Business Day

Workers remain the backbone at Kumba

- Allan Seccombe

Kumba Iron Ore is increasing­ly using technology to improve efficiency and cut costs, but at the heart of its operations are people who are putting in enormous effort during the fundamenta­l tasks of loading and hauling rock, the biggest cost items at the company’s flagship Sishen mine in the Northern Cape.

Loading and hauling make up two-thirds of the cost of the iron ore coming from SA’s largest iron ore miner. Since the iron ore price collapsed in 2015, Kumba gave that aspect of its operation close attention, says Mapi Mobwano, GM of Sishen.

Despite a drop in the size of the truck fleet to 98 machines from 136 in the first half of 2016, the mine’s daily tonnage has shot up 62% to 613,000 tonnes since then, with a more highly motivated workforce, a better mine design, changed shift systems and improved blasting, he says.
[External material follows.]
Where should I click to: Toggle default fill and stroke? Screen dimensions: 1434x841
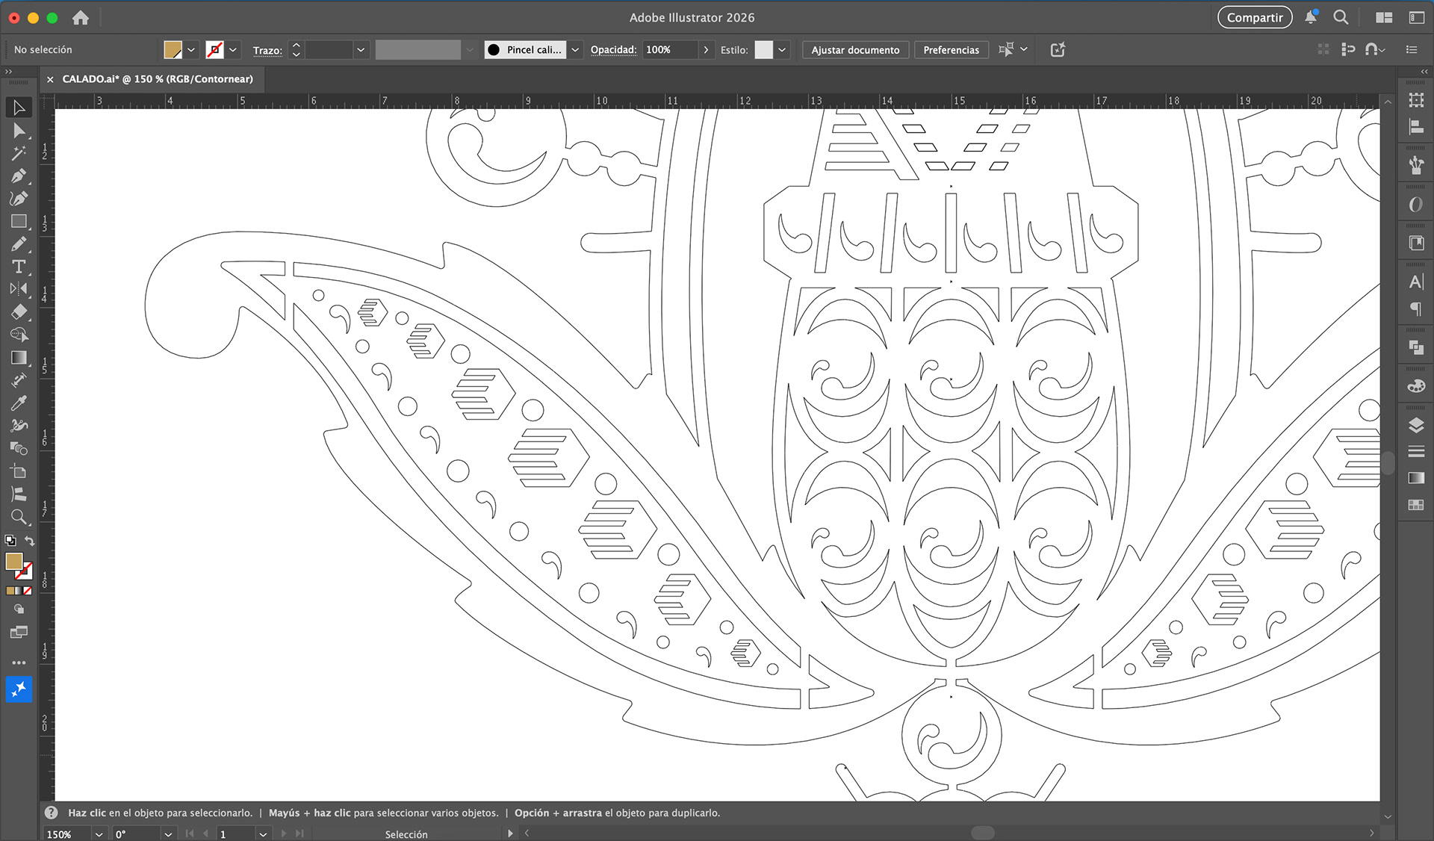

The drivers of monster trucks, which can haul 327 tonnes of rock at a time, push themselves hard, keeping Anglo American subsidiary Kumba steadily moored in fifth spot in the global league of seaborne iron ore exporters, but their shift system demands working hours that would leave most people numb and bored. In a 12hour shift, there is a 20-minute lunch break followed by a 30minute discretion­ary break towards the end of the shift, but some drivers opt not to take either, pushing right through with their eye on a quarterly bonus that can triple their small salary for the period. Truck drivers earn a basic wage of R12,000-R15,000 a month.

“This job is not for everyone,” says a driver with six years of experience as he steers a truck so large a series of ladders built onto the front of the engine is needed to reach the small air-conditione­d cab perched high above the ground. “Fatigue is the big thing,” he says.

The truck, which has surprising­ly soft suspension and rolls like an old scow in a storm, inducing instant seasicknes­s in those unfamiliar with the ride, is combined with a digger that takes three scoops to fill the truck. With the use of an onboard computer that calculates loads and a running tonnage total for the shift, the driver relies on an electronic map of the 60km² mine to find loading and tipping points sent to him from a central office, a huge advance on six years ago when drivers relied on memory to traverse an array of roads.

The Sishen mining team will visit the vast open-pit Jwaneng diamond mine in Botswana to see how their peers in the Anglo stable are running their truck fleet more efficientl­y than at Sishen, with a fraction of the time spent idling engines and wasting diesel.